2. Orton argues with The Authority, because you know, he's their golden boy and they're both heels, right? Stephanie makes a full-out plug of the WWE Network, sounding completely natural in conversation yet managing to mention all the features of it so seamlessly. Orton's Kofi Meltdown is revisited, which is nice because this show doesn't have enough recaps yet. They even give us a long shot of the closed ambulance doors. Stephanie attacks Orton for deplorable, ruthless actions, despite a few months ago imploring him to take deplorable, ruthless actions.
3. I'll give him credit, Orton's actually showing an emotion. I'm impressed, which is saying a lot for me. Did The Authority turn face and I just missed it or something? Triple H attempts to fire up Orton, encouraging him to take matters into his own hands, once again after getting mad at him for taking matters into his own hands. I'm guessing the rematch with Kofi will lead to his decimation. It might be just like having Sin Cara go over ADR, making those upset wins... You guessed it... Entirely pointless.
4. Hey, why is The Rock coming out to Batista's theme? Truthfully, I'm happy to see him back. I've been there live for several big career moments for him, both when he turned on Triple H after winning the Rumble, and his return in 2006 when he decimated Mark Henry. So far though, I'd put that return over this one, but being there to hear that epic Philadelphia pop may play into that a little bit. Damn, this is one helluva long opening segment. H gives him a mic and leaves him alone in the ring with Orton, which I'm sure will in no way end in anything but a pleasant Evolution flunky reunion. He immediately makes his intentions known while the girl in view between them is so immersed in the confrontation that she hasn't looked up from her phone in several minutes. I have to admit, for all the build-up for his return, it seemed, as GreenwoodRosie put it, "passive." And guys, just as a courtesy, do understand that I rarely watch RAW when it's live, so please don't tweet me spoilers.
5. We keep getting the camera angle pointed at the vague area where people show up. I wonder how many times we'll get that same few seconds of footage re-aired to make it look like time lapse? JBL gets a little HAM in by doing his best Hacksaw impression. The six-man tag features both the tag and midcard feuds as well as a bit of guys who might be featured well, but probably won't win the Rumble. If any one of these guys has a chance, it's Reigns. Cole is nice enough to explain the details of the Royal Rumble (again), and for fuck's sake, I really hope the winner isn't Batista. Talk about someone who doesn't need the rub. Cody Rhodes gets some Kofi-like airtime on a spot to the outside, as the faces bring us into a conveniently-timed commercial.
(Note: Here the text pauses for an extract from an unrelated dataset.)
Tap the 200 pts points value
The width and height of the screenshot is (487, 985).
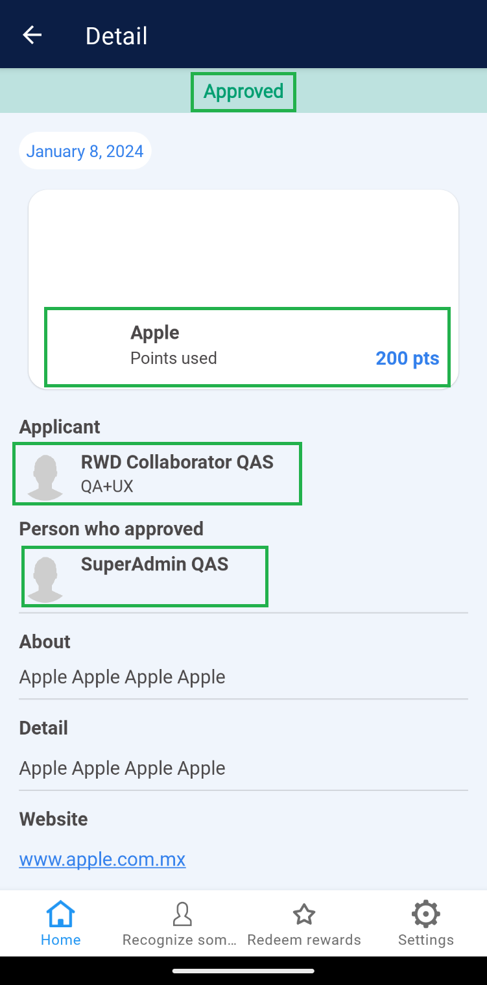point(407,358)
6. As fascinated as I am by statistics, the Rumble numbers are the most interesting of the year. Not so much what numbers people come in, but all the statistics that come with entries, eliminations, time, etc. I find that stuff fascinating. I doubt he'll be in it, but I'd love to see Kane get the eliminations record. Big E goes house of fire on all three Shield members, and Goldust joins in with a rolling senton to the outside. Cody Rhodes goes for another Disaster Kick and Roman Reigns hits him right in the fuck. A melee of finishers commences, and it gets really good. Surprisingly, Rollins is allowed to do something other than take the fall. Decent match with a very exciting finish. Recaps and more recaps, zipping through.
7. We come back to an already entranced Daniel Bryan, because we have to make up for all that time that first segment took, I guess. Despite this being a mediocre crowd to this point, they're going just as nuts for Bryan as Providence did. Yep, totally not over at all. Bryan goes through the explanation of the Family indoctrination, and while I do think it was rushed due to the media and fan reaction, as Tito wrote about in detail, this reasoning works just as well as it would've. Bryan goes on about exposing the Wyatts, as if they're escaped convicts from rural Mississippi or something.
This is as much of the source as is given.